Small Spaces film contract instaSarah Epstein’s award winning young adult thriller Small Spaces has been optioned for film by the award winning and highly regarded producers, Triptych Pictures and US producer, Rebecca Green. In a deal brokered by agent Alex Adsett, Small Spaces is in development as a tense and exciting feature for the domestic and international market.

“We don’t pick and choose what to be afraid of. Our fears pick us.”

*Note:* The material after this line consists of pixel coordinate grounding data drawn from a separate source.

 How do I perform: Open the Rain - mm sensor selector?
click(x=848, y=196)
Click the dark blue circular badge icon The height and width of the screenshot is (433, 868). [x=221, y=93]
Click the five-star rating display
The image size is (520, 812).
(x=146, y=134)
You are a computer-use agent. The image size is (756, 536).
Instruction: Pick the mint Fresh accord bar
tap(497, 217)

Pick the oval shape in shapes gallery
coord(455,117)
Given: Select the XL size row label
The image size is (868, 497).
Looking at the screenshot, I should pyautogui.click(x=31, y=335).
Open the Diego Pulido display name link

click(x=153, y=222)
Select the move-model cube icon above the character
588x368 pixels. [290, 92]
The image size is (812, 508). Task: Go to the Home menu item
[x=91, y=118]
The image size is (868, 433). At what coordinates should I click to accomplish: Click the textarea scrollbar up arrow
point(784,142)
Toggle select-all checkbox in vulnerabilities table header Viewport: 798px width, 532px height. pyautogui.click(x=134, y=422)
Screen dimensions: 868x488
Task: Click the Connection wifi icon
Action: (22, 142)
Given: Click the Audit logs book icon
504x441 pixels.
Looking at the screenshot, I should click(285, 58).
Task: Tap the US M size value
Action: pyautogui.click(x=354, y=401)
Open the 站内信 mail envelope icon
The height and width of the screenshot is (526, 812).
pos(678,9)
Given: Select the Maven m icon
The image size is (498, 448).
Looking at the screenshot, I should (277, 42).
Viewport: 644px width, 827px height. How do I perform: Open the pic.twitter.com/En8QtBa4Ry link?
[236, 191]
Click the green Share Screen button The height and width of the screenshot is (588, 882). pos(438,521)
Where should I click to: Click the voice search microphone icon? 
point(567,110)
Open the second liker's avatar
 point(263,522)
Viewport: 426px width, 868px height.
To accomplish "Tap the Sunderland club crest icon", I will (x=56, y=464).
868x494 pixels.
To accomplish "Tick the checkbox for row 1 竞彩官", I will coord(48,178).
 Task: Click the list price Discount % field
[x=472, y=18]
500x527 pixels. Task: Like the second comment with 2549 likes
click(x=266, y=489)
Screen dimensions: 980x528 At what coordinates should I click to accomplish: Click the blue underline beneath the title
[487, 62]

Tash Carmody has been traumatised since childhood when she witnessed her gruesome imaginary friend Sparrow lure young Mallory Fisher away from a carnival. Now seventeen, Tash starts to see Sparrow again as disturbing memories resurface, and Mallory is the key to a dark secret connecting them.

Small Spaces is a beautifully crafted psychological thriller for ages 14 years and up. It is tense, gripping, and messes with your head in the best possible way.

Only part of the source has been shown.